FIGHTING LIKE CATS AND DOGS
We’re all familiar with sibling rivalry. If a child feels they aren’t getting as much attention or recognition as their sibling, they will sometimes pick fights with a sibling or act out to satisfy their emotional needs. Childhood can be tough for kids with siblings to navigate; each child is struggling to find their own individual identity while competing for validation from adults.
A pet satisfies a child’s need for emotional connection, and according to the University of Cambridge, can have an important impact on his or her development. According to the study, participants reported more satisfaction and less conflict with a pet versus a sibling.

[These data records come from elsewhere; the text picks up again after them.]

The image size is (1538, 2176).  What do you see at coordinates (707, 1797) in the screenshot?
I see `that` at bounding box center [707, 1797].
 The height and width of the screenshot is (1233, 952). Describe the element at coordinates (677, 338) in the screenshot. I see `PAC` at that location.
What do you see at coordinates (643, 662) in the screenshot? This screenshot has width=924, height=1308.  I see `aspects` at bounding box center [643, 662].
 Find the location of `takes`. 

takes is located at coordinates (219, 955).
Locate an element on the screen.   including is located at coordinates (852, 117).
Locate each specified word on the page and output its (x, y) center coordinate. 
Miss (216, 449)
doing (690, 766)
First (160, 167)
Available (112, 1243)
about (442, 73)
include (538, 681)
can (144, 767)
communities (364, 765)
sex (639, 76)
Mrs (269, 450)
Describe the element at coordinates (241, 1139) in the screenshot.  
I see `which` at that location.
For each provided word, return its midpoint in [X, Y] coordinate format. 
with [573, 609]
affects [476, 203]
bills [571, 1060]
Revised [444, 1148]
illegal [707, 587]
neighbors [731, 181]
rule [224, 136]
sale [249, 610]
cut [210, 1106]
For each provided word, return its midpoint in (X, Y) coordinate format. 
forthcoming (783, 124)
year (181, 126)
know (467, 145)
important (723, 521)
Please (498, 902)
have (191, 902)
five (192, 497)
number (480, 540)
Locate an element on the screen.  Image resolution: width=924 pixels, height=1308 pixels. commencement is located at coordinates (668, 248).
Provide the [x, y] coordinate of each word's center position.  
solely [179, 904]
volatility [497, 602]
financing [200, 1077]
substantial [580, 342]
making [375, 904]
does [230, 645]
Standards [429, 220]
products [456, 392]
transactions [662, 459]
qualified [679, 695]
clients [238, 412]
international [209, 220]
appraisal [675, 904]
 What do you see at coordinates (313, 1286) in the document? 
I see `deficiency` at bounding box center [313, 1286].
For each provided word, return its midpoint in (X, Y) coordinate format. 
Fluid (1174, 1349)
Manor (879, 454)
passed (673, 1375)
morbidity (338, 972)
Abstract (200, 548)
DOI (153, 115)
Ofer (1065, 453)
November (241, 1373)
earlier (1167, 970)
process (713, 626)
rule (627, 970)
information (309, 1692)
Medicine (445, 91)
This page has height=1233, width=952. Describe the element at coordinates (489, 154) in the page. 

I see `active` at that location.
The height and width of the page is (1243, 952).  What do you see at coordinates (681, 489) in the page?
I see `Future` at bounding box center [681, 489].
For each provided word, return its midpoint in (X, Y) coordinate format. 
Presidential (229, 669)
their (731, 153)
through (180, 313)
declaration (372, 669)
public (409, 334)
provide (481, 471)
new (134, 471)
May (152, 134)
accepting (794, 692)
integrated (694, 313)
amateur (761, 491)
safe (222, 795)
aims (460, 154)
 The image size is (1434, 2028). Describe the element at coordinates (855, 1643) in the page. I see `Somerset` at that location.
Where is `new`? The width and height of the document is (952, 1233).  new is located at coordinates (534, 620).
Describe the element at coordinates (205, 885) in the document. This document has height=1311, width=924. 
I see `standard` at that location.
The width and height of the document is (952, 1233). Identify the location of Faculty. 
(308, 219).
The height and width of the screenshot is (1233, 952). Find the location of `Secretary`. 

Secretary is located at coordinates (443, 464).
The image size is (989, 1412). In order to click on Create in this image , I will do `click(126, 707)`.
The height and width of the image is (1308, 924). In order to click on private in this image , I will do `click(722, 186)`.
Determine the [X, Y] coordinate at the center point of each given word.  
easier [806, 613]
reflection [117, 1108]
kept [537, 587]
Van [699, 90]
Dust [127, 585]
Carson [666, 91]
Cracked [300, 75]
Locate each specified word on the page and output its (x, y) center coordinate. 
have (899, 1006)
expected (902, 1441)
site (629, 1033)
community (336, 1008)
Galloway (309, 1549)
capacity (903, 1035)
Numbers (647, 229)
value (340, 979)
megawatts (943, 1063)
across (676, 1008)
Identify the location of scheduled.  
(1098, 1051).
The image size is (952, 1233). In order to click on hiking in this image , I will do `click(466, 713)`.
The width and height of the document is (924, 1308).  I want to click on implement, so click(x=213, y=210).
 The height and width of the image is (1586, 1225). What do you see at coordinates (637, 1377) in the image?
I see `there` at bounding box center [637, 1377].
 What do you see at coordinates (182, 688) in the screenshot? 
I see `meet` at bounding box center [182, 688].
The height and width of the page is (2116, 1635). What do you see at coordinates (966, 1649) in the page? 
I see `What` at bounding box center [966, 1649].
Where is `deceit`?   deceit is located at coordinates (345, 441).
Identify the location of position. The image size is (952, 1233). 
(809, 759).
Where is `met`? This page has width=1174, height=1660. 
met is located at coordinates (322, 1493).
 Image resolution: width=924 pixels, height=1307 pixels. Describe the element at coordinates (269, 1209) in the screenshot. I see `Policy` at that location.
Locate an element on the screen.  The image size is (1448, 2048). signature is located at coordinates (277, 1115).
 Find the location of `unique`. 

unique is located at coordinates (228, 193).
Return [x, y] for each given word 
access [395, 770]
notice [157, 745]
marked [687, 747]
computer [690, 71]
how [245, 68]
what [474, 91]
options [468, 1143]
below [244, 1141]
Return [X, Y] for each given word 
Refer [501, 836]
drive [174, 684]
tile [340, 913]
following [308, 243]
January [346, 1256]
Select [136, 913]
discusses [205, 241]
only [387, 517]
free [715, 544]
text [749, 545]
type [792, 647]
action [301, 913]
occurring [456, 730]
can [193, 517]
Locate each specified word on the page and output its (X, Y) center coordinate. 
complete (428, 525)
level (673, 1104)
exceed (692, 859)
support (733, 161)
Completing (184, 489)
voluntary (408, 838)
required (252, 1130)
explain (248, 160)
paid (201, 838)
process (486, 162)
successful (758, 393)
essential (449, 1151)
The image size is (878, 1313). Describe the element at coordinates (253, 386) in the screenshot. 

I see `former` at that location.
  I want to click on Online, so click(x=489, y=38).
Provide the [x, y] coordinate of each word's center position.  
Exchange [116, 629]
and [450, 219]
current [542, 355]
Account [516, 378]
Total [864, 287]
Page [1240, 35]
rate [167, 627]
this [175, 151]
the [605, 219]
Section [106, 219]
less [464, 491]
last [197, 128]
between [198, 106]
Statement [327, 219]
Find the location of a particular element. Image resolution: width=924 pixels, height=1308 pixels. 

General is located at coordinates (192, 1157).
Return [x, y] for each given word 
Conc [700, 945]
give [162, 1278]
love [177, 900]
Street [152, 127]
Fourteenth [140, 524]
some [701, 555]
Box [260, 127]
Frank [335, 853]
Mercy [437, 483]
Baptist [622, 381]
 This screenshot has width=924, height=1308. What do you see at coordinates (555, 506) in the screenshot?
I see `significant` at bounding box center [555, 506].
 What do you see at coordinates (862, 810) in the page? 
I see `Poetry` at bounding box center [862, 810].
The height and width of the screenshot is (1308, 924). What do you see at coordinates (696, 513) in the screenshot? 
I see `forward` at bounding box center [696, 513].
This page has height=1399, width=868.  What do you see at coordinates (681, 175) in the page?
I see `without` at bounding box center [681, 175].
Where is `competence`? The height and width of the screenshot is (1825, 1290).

Matt Cassels, a Gates Cambridge Scholar, led the study. ”Even though pets may not fully understand or respond verbally, the level of disclosure to pets was no less than to siblings,” he explains. “The fact that pets cannot understand or talk back may even be a benefit as it means they are completely non-judgmental.”
PETS AND SOCIAL DEVELOPMENT
A child can divulge his or her deepest, darkest secrets to the family pet without fear of judgement or retaliation. This is an important element in child development, as it allows children to discuss their fears and thoughts in a safe environment. It may seem silly to lament your problems to an animal, but researchers have a different opinion.
“The social support that adolescents receive from pets may well support psychological well-being later in life,” says Nancy Gee, Human-Animal Interaction Research Manager at WALTHAM and a co-author of the study. “But there is still more to learn about the long term impact of pets on children’s development.”
There is still more research to be done, but so far the science points to pets having a positive impact on a child’s mental health and development.
LOSING YOUR BEST FRIEND
Owning a pet that you hold near and dear to your family can be a double-edged sword. On one hand, the animal provides emotional and social support to your kids; on the other hand, sometimes Fluffy doesn’t live as long as we’d like him to.
One study by Joshua Russell, an assistant professor of animal behavior, ecology and conservation at Canisius College, in Buffalo, N.Y. suggests that children react to the loss of a pet much differently than adults do. “They often see themselves as the center of their pets’ affections,” Russell said in a college news release. “They describe their pets as siblings or best friends with whom they have strong connections.”
Children see pets as best friends to share secrets and memories with. These pets are important members of the household, and it is important to remember this when discussing the loss of a pet with your child. Allow them to grieve, and explain to them that their pet did everything he was put on this earth to do. Encourage your child to open up with their feelings about the pet, and help them feel as supported and encouraged as Bowser did.